**Exercise goal**
Copy out each line of the data below in which the string "computer" appears.

Dataset excerpts

____________________

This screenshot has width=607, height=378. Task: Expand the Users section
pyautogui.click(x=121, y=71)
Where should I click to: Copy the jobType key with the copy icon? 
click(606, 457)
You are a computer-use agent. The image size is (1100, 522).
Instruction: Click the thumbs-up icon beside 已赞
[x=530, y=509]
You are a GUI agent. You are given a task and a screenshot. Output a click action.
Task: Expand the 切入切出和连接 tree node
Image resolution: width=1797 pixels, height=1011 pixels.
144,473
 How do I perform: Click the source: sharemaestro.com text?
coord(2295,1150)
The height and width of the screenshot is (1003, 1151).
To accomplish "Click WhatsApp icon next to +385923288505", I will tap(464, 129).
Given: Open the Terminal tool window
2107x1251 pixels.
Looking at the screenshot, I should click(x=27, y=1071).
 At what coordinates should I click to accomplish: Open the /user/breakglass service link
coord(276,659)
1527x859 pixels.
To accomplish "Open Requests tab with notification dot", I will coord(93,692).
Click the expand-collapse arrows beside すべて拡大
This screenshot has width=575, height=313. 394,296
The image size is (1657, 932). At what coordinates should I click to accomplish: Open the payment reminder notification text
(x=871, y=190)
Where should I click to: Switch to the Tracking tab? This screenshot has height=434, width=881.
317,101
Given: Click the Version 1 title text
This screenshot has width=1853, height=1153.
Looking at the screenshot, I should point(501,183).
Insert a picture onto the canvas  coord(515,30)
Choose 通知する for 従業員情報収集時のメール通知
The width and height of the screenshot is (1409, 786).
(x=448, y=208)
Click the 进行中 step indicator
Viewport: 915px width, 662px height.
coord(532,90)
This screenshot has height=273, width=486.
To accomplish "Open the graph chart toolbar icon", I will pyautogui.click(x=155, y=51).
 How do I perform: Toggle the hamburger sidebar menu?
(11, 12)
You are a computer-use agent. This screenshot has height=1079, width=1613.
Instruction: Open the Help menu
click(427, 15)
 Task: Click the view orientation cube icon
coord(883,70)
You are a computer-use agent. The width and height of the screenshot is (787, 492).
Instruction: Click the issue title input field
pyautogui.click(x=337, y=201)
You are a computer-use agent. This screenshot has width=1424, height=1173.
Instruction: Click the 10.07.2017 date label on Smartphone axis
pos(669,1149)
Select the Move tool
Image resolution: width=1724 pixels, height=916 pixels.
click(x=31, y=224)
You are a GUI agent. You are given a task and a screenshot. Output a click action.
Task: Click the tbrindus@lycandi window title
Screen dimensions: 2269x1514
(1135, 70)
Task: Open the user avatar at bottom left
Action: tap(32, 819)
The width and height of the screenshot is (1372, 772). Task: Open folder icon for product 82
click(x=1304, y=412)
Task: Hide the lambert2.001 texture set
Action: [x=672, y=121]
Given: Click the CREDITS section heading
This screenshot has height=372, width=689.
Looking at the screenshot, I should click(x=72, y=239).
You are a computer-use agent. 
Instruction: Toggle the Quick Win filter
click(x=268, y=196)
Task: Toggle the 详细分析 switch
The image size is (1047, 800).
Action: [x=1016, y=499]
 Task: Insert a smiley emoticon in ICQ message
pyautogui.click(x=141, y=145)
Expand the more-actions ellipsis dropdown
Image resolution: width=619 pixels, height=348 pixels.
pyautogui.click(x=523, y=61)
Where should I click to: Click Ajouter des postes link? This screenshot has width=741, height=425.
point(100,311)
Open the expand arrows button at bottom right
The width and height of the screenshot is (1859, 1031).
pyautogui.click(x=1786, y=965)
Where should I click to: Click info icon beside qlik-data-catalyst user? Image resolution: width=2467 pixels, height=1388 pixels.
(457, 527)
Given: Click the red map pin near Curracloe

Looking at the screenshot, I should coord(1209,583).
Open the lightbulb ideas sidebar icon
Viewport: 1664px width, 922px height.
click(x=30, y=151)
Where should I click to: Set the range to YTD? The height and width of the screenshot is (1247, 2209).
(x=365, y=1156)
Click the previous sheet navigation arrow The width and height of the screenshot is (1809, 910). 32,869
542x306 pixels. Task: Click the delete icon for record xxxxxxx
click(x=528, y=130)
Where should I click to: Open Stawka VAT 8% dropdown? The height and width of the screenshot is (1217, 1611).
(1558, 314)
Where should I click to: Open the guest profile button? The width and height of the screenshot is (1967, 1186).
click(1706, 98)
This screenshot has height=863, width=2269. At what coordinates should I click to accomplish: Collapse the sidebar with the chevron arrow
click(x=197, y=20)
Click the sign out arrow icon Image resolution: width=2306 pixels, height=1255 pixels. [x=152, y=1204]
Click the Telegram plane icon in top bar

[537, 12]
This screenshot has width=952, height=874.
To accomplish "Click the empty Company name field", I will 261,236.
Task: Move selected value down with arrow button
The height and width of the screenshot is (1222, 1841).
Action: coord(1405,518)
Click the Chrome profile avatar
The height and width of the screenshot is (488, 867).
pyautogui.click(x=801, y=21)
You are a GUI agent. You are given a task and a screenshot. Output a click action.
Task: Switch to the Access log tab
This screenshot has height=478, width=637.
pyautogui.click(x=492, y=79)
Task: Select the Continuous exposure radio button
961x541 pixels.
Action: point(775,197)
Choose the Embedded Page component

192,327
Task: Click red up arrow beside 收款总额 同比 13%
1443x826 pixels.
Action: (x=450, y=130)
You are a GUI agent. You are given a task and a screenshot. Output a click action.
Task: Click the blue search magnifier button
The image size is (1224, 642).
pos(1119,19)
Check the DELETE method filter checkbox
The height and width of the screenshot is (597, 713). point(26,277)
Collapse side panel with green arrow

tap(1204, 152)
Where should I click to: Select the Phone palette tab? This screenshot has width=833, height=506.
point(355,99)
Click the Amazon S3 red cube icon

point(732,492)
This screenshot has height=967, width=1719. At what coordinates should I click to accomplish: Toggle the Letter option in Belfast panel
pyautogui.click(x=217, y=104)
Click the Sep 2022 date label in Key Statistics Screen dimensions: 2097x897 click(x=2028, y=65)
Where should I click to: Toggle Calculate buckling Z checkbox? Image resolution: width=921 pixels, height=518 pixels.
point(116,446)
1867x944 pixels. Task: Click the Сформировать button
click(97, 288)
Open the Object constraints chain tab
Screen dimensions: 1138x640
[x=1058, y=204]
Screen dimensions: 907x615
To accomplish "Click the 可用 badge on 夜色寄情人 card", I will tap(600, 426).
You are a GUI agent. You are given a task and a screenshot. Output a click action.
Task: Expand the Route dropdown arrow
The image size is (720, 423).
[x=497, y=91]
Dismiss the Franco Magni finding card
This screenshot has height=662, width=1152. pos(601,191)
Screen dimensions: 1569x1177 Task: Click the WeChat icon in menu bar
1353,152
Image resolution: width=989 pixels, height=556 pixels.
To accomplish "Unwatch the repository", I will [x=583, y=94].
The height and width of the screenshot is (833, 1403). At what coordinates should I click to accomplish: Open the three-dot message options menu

____________________

**Response area**
You are a computer-use agent. The image size is (1100, 522).
You are a computer-use agent. This screenshot has height=1079, width=1613.
You are a computer-use agent. The width and height of the screenshot is (787, 492).
You are a computer-use agent. This screenshot has width=1424, height=1173.
You are a computer-use agent. 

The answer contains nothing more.